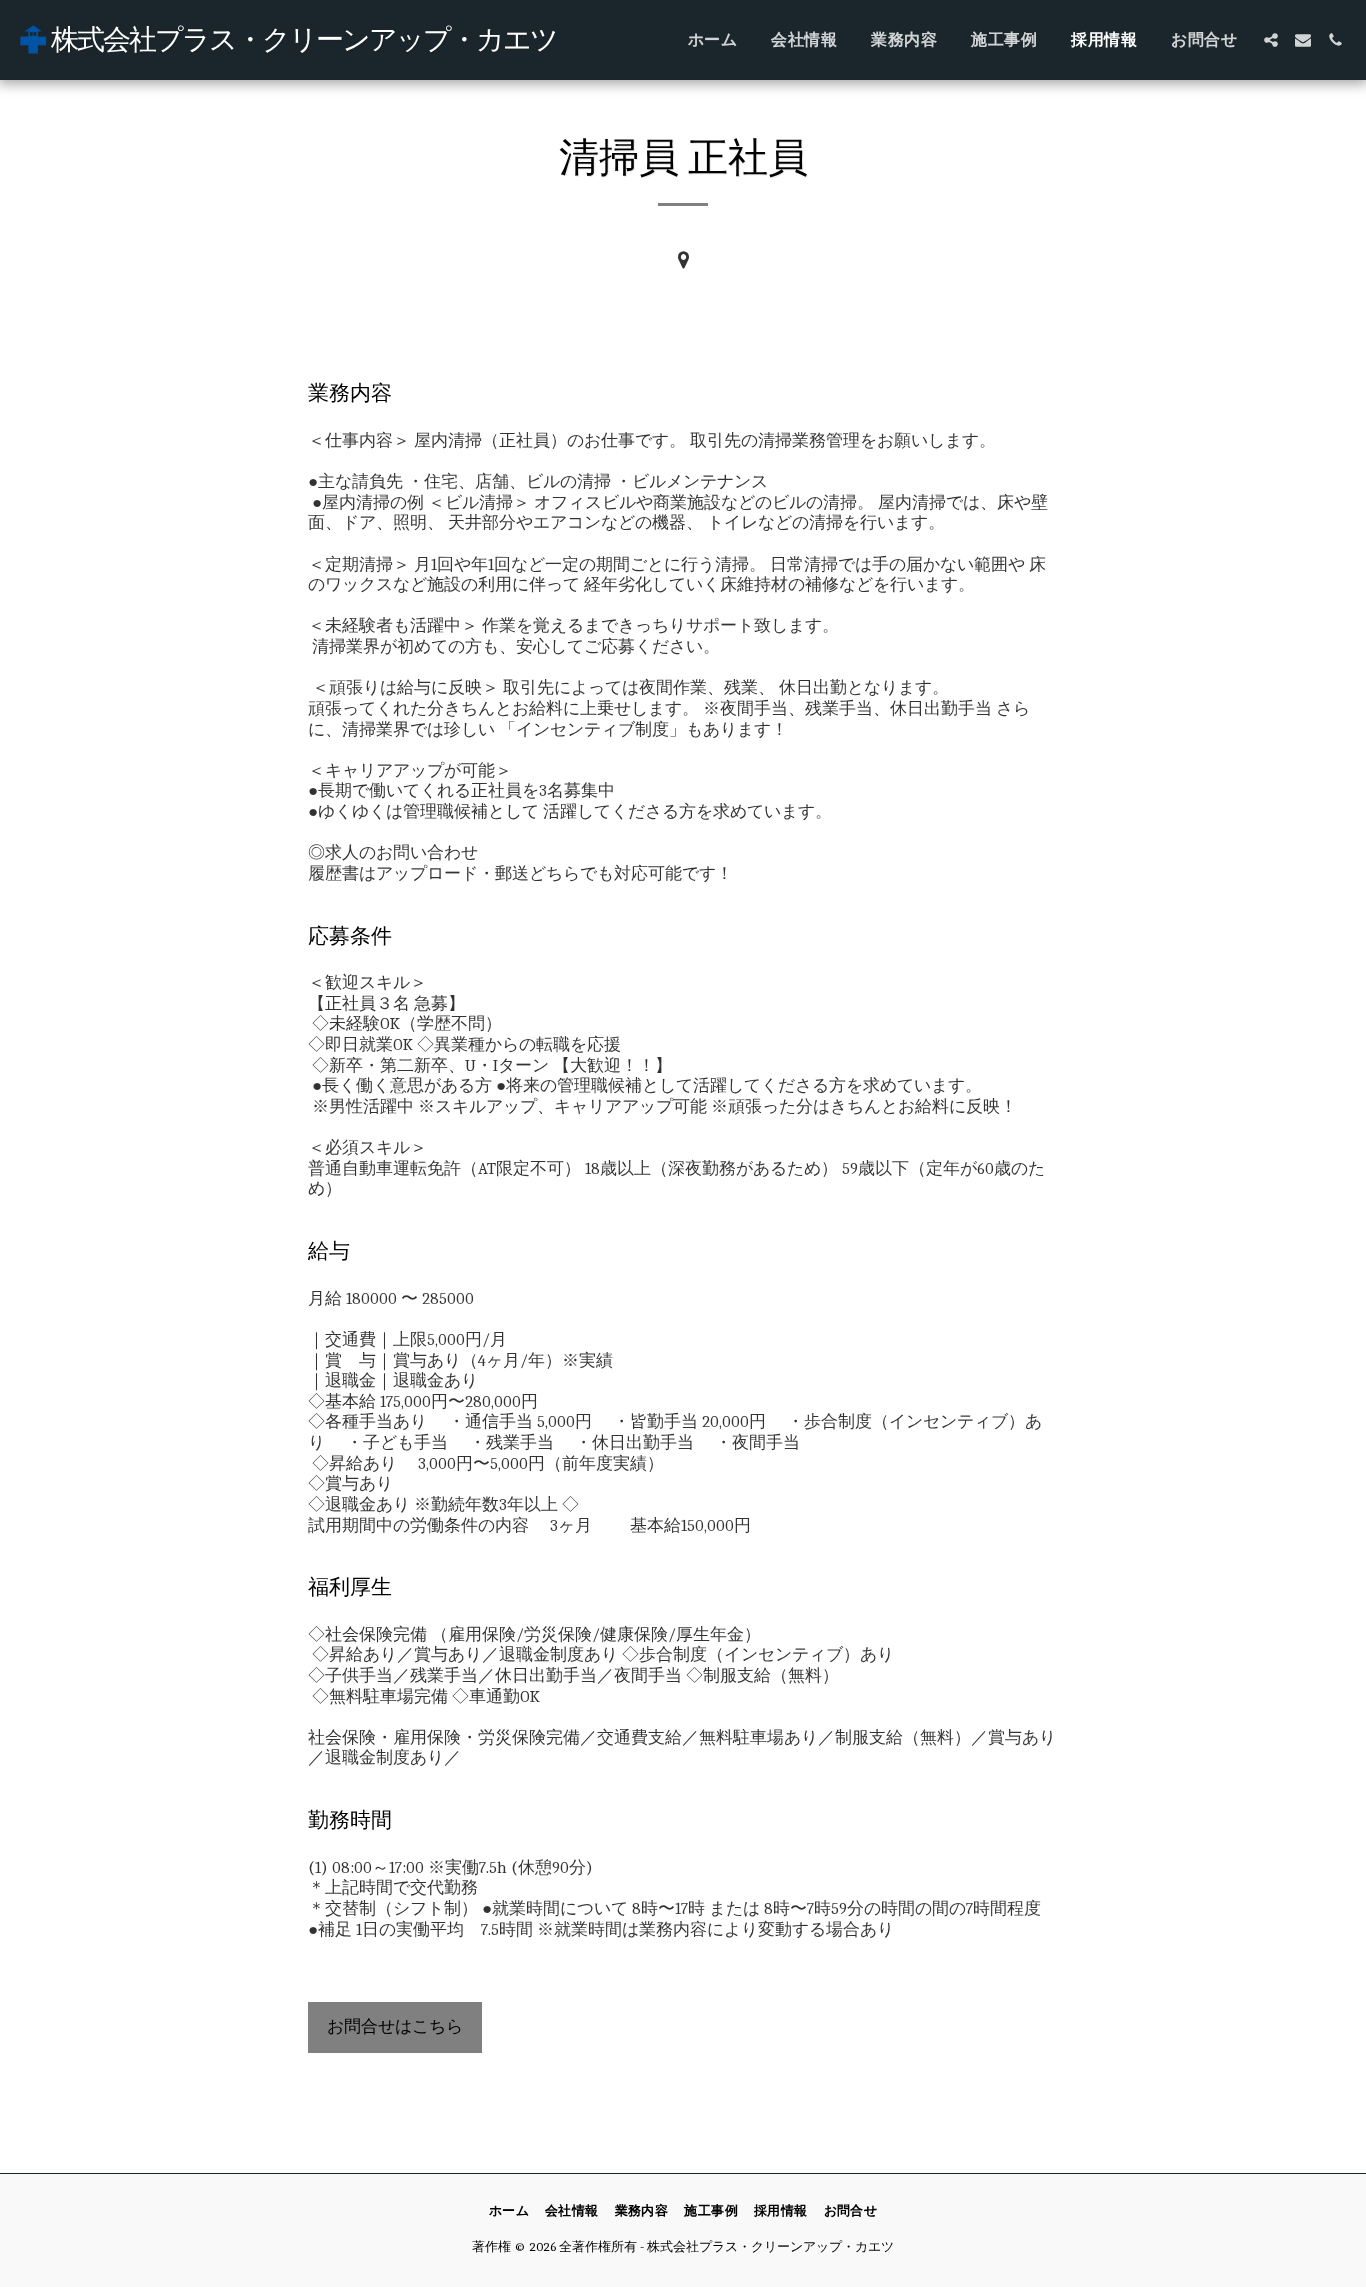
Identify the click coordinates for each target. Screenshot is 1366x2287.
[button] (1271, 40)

---

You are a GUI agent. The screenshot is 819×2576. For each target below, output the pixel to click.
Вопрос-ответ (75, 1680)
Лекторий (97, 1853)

- [Exercise details] Within the data above, pick out all lines holding the word "each".

- [Exercise answer]
Identify the click coordinates for each target. Screenshot is 1366x2287.
You are a GUI agent. The screenshot is 819×2576. For each target below, output the pixel to click.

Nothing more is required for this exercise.